- **Instructions**
a. In the passage about Blair and the attorney general's legal opinion on the Iraq war, which parties do his adversaries say he misled about the legal basis for the invasion? List each one.
b. Can you write what comes next in the passage about Blair and the attorney general's legal opinion on the Iraq war, picking up after its final sentence?

The document appeared to contradict Blair’s assertion, supported in public by the attorney general, Lord Goldsmith, that the war’s legality was clearly established by previous U.N. resolutions, a conclusion made public before Parliament voted to send troops to Iraq in March 2003. The document was a private legal opinion Goldsmith gave Blair earlier that month.

Goldsmith did not question its authenticity but denied that it showed he had concluded that taking Britain to war would be illegal. Rather, he said, he had laid out the legal arguments to be considered.

Blair had no comment.

His adversaries seized on the document to support their contention that he had misled the British people, Parliament and his Cabinet about the legal basis for the invasion.

It was not clear Wednesday whether the disclosure would reverse opinion surveys indicating that Blair was holding a decisive lead in the election campaign.

The war damaged Blair’s credibility, and it became a central issue in the upcoming May 5 election. His opponents argue that he took Britain into the conflict on a false premise – that Iraq possessed banned weapons.

- **Data extract**
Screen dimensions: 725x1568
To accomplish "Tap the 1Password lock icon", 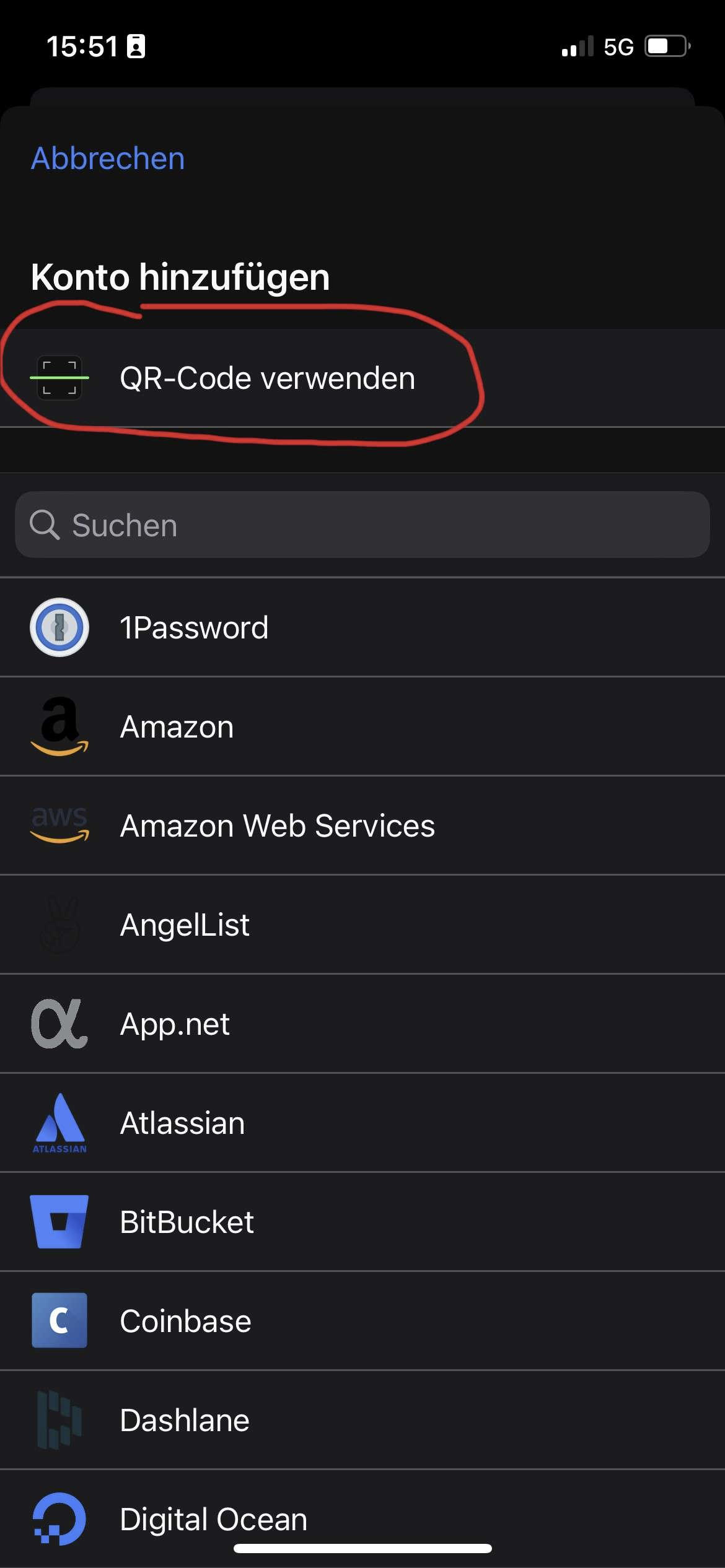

- **Answers given**
a.
- the British people
- Parliament
- his Cabinet

b.
In the leaked document, dated March 7, 2003, Goldsmith told Blair that the “safest legal course” would be to get a second U.N. resolution specifically authorizing the use of force to oust Iraqi leader Saddam Hussein. At the time, U.S. and British troops were massing on Iraq’s southern borders, and both nations were pressing for such a resolution.

Goldsmith offered a detailed argument that cited U.N. resolutions on the 1991 Gulf War and said “a court might well conclude” that existing resolutions – one threatening “serious consequences” if Hussein did not disarm – did not authorize war without a further resolution.